---- MATERIAL PROVIDED

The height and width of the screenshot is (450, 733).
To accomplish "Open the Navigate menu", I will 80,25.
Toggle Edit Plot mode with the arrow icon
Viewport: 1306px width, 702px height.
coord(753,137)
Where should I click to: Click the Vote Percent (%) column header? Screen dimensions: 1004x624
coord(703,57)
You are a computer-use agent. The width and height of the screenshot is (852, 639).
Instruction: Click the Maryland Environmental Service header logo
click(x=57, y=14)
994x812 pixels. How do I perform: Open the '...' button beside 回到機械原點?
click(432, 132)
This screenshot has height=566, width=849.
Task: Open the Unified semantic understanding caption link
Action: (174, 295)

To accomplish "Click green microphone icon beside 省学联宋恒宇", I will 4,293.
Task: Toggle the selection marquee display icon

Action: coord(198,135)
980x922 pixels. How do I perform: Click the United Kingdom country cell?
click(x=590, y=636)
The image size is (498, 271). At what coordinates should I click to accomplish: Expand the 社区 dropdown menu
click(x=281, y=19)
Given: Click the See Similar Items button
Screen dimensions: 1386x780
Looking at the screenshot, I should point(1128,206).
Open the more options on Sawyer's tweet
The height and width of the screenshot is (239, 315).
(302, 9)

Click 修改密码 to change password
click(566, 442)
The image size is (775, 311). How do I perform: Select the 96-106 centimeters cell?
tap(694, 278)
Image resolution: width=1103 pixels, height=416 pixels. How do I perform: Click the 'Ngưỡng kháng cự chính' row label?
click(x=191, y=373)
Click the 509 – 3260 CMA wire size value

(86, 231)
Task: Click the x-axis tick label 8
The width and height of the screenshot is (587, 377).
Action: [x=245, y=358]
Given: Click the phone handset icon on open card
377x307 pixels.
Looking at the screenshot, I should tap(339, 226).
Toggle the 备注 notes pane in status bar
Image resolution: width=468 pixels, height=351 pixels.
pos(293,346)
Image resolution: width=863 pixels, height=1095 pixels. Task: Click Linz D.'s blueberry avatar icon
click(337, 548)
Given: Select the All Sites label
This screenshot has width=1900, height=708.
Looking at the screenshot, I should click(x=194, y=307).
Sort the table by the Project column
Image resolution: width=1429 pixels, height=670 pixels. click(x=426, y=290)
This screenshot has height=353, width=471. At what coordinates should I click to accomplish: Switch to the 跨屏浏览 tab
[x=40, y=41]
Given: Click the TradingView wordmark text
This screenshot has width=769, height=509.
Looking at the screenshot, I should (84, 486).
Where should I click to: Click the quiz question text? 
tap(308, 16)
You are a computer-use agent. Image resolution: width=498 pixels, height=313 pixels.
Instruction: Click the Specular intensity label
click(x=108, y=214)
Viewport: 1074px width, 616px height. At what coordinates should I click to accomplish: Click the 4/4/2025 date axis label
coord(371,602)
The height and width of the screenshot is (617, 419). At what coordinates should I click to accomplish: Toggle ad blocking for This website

--------

## [TASK REQUIREMENTS]
A word-for-word transcription of all the data is needed.

## [RESPONSE]
The height and width of the screenshot is (450, 733).
To accomplish "Open the Navigate menu", I will 80,25.
Toggle Edit Plot mode with the arrow icon
Viewport: 1306px width, 702px height.
coord(753,137)
Where should I click to: Click the Vote Percent (%) column header? Screen dimensions: 1004x624
coord(703,57)
You are a computer-use agent. The width and height of the screenshot is (852, 639).
Instruction: Click the Maryland Environmental Service header logo
click(x=57, y=14)
994x812 pixels. How do I perform: Open the '...' button beside 回到機械原點?
click(432, 132)
This screenshot has height=566, width=849.
Task: Open the Unified semantic understanding caption link
Action: (174, 295)

To accomplish "Click green microphone icon beside 省学联宋恒宇", I will 4,293.
Task: Toggle the selection marquee display icon

Action: coord(198,135)
980x922 pixels. How do I perform: Click the United Kingdom country cell?
click(x=590, y=636)
The image size is (498, 271). At what coordinates should I click to accomplish: Expand the 社区 dropdown menu
click(x=281, y=19)
Given: Click the See Similar Items button
Screen dimensions: 1386x780
Looking at the screenshot, I should point(1128,206).
Open the more options on Sawyer's tweet
The height and width of the screenshot is (239, 315).
(302, 9)

Click 修改密码 to change password
click(566, 442)
The image size is (775, 311). How do I perform: Select the 96-106 centimeters cell?
tap(694, 278)
Image resolution: width=1103 pixels, height=416 pixels. How do I perform: Click the 'Ngưỡng kháng cự chính' row label?
click(x=191, y=373)
Click the 509 – 3260 CMA wire size value

(86, 231)
Task: Click the x-axis tick label 8
The width and height of the screenshot is (587, 377).
Action: [x=245, y=358]
Given: Click the phone handset icon on open card
377x307 pixels.
Looking at the screenshot, I should tap(339, 226).
Toggle the 备注 notes pane in status bar
Image resolution: width=468 pixels, height=351 pixels.
pos(293,346)
Image resolution: width=863 pixels, height=1095 pixels. Task: Click Linz D.'s blueberry avatar icon
click(337, 548)
Given: Select the All Sites label
This screenshot has width=1900, height=708.
Looking at the screenshot, I should click(x=194, y=307).
Sort the table by the Project column
Image resolution: width=1429 pixels, height=670 pixels. click(x=426, y=290)
This screenshot has height=353, width=471. At what coordinates should I click to accomplish: Switch to the 跨屏浏览 tab
[x=40, y=41]
Given: Click the TradingView wordmark text
This screenshot has width=769, height=509.
Looking at the screenshot, I should (84, 486).
Where should I click to: Click the quiz question text? 
tap(308, 16)
You are a computer-use agent. Image resolution: width=498 pixels, height=313 pixels.
Instruction: Click the Specular intensity label
click(x=108, y=214)
Viewport: 1074px width, 616px height. At what coordinates should I click to accomplish: Click the 4/4/2025 date axis label
coord(371,602)
The height and width of the screenshot is (617, 419). At what coordinates should I click to accomplish: Toggle ad blocking for This website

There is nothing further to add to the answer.